● **ENCARGO DE TRABAJO**: Según el texto sobre la entropía, ¿qué constante se obtiene al multiplicar la constante de Boltzmann por el número de Avogadro?

● **TEXTO DE ESTUDIO**:
La entropía no es una forma de energía sino un concepto físico que tiene un “carácter extraño, distinto a las demás magnitudes de la física” (322c). Dado que a efectos cuantitativos la energía total de un sistema térmico se considera constante y se puede distribuir de formas cualitativamente distintas, la entropía mide cuál de esas formas tiene más probabilidades de realizarse, es decir, mide el aspecto cualitativo de la energía interna de un sistema térmico, sus diferentes potencialidades evolutivas, que son direccionales porque sus probabilidades son diferentes, resultando más probables las más altas. La entropía es una probabilidad y sería adimensional desde el punto de vista físico de no ser porque Boltzmann introdujo su constante κ en la ecuación que la mide:
S = Σ κ log pi
En la ecuación no quedarían más que las distintas probabilidades de cada uno de los estados posibles pi si prescindiéramos de la constante κ, que Boltzmann introdujo con la dimensión de energía (dividida por la temperatura) por las necesidades operativas de cálculo, es decir, por dos motivos:
— lo mismo para la energía que para la entropía, lo que se mide no son los valores absolutos sino sus modificaciones cuantitativas (322d)
— la constante de Boltzmann se relaciona con la constante universal de los gases perfectos R, que es dimensional, de tal forma que R se obtiene de multiplicar κ por el número de Avogadro, que es adimensional; de esta manera Boltzmann cerraba el círculo de la mecánica estadística porque la temperatura y la energía son directamente proporcionales.
Desde luego el segundo principio de la termodinámica es inaplicable a todo el universo porque el universo no es que no sea un sistema cerrado sino que ni siquiera es un sistema (322e), y mucho menos un único sistema, un sistema homogéneo en todos sus puntos. Los sistemas térmicos se caracterizan, por ejemplo, entre otras cosas, por su volumen, encerrando en él un gas con una determinada presión y una determinada temperatura que se mantiene en un estado de equilibrio. De un sistema así se puede decir que su energía interna es constante. Por el contrario, el universo no tiene una energía constante sino infinita, un problema histórico que ha sido velado por los intentos de medir cuantitativamente la energía, cuando lo que se medía en realidad eran los cambios en la energía al transformarse cualitativamente.

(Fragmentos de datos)
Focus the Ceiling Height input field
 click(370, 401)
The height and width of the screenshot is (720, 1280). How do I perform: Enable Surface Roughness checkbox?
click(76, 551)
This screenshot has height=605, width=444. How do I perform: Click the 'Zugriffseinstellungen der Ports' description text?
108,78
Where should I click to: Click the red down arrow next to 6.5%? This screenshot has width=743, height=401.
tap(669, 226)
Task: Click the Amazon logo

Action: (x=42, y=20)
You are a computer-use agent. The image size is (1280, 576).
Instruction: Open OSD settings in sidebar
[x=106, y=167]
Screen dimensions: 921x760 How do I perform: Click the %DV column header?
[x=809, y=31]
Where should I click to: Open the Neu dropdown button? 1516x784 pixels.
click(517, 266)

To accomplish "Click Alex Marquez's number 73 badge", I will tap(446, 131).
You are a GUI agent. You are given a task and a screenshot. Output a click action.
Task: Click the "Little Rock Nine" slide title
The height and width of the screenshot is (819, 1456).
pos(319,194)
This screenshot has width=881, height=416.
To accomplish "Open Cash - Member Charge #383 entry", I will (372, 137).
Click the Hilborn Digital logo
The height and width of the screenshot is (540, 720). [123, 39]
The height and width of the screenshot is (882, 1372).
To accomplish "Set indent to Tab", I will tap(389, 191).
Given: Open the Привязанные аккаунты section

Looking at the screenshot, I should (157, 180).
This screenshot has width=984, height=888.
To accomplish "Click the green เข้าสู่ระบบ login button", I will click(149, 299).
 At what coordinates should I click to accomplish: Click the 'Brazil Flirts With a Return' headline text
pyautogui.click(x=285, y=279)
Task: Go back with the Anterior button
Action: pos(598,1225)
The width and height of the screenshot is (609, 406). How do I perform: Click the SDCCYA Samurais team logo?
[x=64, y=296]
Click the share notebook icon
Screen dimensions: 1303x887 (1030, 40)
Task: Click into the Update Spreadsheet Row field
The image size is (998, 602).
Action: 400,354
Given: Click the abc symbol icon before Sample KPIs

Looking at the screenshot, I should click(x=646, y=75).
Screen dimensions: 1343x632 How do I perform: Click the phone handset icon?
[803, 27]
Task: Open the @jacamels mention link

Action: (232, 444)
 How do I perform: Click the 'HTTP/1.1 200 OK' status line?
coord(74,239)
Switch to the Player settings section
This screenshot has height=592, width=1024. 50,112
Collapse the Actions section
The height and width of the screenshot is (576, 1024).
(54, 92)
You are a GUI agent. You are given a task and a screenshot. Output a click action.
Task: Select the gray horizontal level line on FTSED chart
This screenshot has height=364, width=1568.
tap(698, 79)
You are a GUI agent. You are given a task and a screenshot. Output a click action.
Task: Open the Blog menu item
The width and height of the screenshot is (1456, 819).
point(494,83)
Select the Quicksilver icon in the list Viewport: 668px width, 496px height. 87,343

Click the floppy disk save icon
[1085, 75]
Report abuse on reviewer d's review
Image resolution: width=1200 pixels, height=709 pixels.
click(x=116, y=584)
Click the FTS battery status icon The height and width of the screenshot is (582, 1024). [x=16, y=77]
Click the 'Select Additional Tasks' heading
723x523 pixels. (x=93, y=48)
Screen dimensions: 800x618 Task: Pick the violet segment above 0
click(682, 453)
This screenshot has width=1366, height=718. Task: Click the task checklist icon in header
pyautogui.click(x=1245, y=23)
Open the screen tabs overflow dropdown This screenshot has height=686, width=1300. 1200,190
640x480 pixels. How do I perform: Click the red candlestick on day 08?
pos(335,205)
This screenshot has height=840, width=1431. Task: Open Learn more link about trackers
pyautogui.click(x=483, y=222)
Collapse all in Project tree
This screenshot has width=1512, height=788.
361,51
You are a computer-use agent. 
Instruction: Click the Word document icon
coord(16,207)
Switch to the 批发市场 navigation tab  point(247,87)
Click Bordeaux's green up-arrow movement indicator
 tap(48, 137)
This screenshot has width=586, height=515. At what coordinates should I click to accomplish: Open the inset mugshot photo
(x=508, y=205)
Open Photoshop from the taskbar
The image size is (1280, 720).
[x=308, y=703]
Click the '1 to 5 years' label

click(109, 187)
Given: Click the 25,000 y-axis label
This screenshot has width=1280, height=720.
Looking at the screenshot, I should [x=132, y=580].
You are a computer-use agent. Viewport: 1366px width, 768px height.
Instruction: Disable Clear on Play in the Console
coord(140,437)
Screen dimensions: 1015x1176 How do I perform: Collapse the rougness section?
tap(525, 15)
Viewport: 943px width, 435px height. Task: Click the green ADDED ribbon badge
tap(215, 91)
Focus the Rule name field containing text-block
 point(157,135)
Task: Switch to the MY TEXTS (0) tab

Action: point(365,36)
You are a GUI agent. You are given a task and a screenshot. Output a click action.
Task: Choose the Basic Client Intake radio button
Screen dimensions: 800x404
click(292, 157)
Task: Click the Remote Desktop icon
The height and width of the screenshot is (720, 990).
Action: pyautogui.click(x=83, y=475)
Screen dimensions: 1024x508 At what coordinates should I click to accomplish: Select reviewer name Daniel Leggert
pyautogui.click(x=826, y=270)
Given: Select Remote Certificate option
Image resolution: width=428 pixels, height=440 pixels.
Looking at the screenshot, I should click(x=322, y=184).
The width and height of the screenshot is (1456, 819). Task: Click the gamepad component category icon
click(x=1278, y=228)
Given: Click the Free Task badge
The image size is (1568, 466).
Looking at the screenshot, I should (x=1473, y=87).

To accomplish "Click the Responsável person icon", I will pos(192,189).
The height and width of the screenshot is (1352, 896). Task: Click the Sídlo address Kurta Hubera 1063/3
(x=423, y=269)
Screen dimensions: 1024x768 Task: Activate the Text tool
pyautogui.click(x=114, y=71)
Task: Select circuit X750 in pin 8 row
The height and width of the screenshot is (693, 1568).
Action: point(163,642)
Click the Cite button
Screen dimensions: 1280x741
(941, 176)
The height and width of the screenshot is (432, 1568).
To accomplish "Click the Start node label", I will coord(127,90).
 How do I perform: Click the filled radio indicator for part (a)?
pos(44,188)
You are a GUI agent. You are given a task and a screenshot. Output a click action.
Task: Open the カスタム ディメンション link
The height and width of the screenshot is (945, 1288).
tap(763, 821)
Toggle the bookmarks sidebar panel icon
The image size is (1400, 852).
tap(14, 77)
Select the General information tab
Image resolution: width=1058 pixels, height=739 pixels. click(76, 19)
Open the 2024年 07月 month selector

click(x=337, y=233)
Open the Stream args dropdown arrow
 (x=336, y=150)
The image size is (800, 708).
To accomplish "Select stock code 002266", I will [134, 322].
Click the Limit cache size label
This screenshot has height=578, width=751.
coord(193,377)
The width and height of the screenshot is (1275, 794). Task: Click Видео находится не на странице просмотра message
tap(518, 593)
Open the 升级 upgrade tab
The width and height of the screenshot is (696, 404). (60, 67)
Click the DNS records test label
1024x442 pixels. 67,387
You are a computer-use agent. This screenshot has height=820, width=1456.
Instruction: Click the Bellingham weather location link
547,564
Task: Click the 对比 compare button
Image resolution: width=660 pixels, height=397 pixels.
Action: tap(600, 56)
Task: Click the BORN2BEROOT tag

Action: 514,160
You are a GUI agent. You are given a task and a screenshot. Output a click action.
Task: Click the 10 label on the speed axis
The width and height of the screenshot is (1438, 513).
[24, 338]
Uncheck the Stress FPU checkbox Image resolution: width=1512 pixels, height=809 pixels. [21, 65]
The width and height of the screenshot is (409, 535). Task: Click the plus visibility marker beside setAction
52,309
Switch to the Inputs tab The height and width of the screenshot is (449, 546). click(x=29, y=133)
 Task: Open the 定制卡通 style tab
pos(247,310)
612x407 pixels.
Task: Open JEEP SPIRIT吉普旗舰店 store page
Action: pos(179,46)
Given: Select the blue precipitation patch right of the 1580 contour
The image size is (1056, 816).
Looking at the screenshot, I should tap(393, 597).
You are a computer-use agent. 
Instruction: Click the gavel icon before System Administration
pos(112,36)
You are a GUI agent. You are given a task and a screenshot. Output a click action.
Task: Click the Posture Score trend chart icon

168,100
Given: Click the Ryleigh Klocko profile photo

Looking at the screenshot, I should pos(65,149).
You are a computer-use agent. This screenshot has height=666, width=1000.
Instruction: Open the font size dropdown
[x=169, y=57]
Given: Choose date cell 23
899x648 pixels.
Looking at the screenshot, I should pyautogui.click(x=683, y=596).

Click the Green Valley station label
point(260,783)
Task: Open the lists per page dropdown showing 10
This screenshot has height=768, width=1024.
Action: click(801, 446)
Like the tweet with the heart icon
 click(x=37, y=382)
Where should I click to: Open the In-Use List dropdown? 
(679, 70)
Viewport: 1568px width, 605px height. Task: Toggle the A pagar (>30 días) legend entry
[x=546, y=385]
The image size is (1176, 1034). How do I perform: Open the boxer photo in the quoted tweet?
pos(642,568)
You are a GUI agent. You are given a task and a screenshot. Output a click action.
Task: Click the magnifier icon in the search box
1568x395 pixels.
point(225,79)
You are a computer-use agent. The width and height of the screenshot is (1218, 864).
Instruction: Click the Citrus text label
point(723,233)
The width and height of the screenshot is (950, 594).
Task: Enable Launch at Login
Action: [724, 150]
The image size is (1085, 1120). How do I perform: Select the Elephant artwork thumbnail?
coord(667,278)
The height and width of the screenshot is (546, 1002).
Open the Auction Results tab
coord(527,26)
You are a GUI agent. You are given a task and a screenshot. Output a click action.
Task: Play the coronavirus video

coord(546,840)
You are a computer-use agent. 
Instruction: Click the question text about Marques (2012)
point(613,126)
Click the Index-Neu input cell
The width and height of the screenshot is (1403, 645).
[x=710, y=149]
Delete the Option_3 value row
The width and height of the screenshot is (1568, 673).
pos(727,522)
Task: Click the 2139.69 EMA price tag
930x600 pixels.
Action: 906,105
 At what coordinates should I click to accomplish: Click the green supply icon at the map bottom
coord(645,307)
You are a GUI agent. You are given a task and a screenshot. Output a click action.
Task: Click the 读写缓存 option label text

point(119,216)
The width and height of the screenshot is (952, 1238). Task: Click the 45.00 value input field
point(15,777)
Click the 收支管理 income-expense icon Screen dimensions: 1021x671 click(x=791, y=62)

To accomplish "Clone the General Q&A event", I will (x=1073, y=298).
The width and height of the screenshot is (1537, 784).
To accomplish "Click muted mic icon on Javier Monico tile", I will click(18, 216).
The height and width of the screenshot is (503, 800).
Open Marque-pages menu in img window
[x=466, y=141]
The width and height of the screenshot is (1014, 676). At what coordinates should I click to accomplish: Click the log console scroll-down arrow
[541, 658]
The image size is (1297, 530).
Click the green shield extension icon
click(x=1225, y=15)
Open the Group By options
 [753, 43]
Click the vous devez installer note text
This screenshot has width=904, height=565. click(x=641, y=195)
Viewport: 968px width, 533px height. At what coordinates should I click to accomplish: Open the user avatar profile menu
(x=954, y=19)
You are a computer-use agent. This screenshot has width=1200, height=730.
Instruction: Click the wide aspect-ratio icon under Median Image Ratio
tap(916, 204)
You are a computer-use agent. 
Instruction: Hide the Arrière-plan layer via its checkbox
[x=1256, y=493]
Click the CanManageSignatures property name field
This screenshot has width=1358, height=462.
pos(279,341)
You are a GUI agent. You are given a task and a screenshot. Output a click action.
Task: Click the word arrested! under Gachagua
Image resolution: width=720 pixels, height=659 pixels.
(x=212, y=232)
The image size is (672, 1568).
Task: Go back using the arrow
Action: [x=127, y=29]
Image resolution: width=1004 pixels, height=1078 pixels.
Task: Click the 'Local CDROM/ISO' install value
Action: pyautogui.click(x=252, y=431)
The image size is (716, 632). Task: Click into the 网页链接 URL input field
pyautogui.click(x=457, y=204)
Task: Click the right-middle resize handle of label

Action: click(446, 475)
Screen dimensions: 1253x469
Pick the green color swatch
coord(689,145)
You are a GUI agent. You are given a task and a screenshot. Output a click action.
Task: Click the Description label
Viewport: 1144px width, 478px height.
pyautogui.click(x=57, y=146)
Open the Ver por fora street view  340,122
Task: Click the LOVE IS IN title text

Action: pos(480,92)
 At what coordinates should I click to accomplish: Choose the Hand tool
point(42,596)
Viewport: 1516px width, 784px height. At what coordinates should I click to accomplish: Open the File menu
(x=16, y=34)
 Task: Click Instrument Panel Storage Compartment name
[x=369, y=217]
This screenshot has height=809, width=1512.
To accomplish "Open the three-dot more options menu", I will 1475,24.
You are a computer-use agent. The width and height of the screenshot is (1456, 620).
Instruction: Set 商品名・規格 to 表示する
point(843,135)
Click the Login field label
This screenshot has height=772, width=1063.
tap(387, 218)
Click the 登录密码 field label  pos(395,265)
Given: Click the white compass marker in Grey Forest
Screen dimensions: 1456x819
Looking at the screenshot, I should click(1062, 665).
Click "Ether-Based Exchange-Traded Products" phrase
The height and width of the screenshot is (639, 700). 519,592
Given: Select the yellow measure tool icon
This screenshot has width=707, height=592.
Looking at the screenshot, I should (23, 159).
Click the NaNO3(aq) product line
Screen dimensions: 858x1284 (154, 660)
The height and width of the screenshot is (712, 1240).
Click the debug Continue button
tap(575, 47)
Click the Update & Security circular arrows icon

● **RESULTADO DEL EJERCICIO**: Se obtiene la constante universal de los gases perfectos R.